Der von der Klägerin geltend gemachte Gehörsverstoß (§§ 78 Abs. 3 Nr. 3 AsylG i.V.m. 138 Nr. 3 VwGO) liegt nicht vor. Das Recht auf rechtliches Gehör (Art. 103 Abs. 1 GG) verpflichtet das Gericht, die Ausführungen der Beteiligten zur Kenntnis zu nehmen und in Erwägung zu ziehen. Als Prozessgrundrecht soll es sicherstellen, dass die gerichtliche Entscheidung frei von Verfahrensfehlern ergeht, die ihren Grund in unterlassener Kenntnisnahme und mangelnder Berücksichtigung des Sachvortrags eines Beteiligten haben (vgl. nur BVerwG, Beschl. v. 18.2.2021 - 1 B 9.21 -, juris Rn. 4 m.w.N.). Der Verpflichtung zur Gewährung rechtlichen Gehörs ist das Verwaltungsgericht nachgekommen, indem es sich mit dem Vorbringen der Klägerin im Klageverfahren auseinandergesetzt und dieses umfassend gewürdigt hat.

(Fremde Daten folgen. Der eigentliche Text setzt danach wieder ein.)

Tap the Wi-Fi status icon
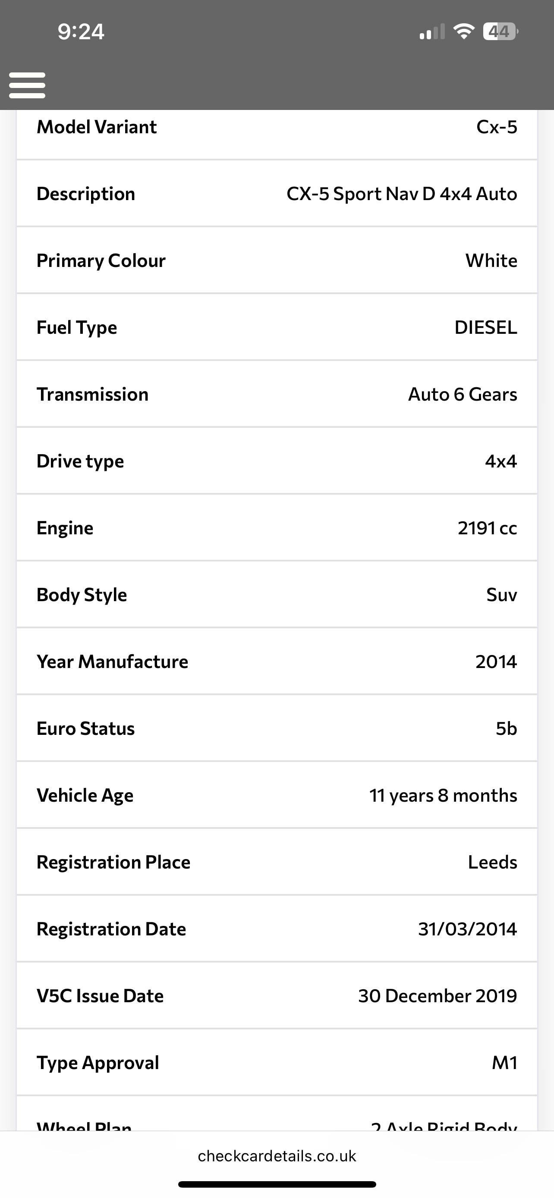Screen dimensions: 554x1198 [x=463, y=32]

Dass es Teile des Vorbringens der Klägerin für unglaubhaft gehalten und die Gefährdungslage bei einer Rückkehr in das Herkunftsland anders als die Klägerin beurteilt hat, stellt keinen Gehörsverstoß dar.

Die Kostenentscheidung beruht auf § 154 Abs. 2 VwGO und § 83b AsylG.

Dieser Beschluss ist unanfechtbar (§ 80 AsylG).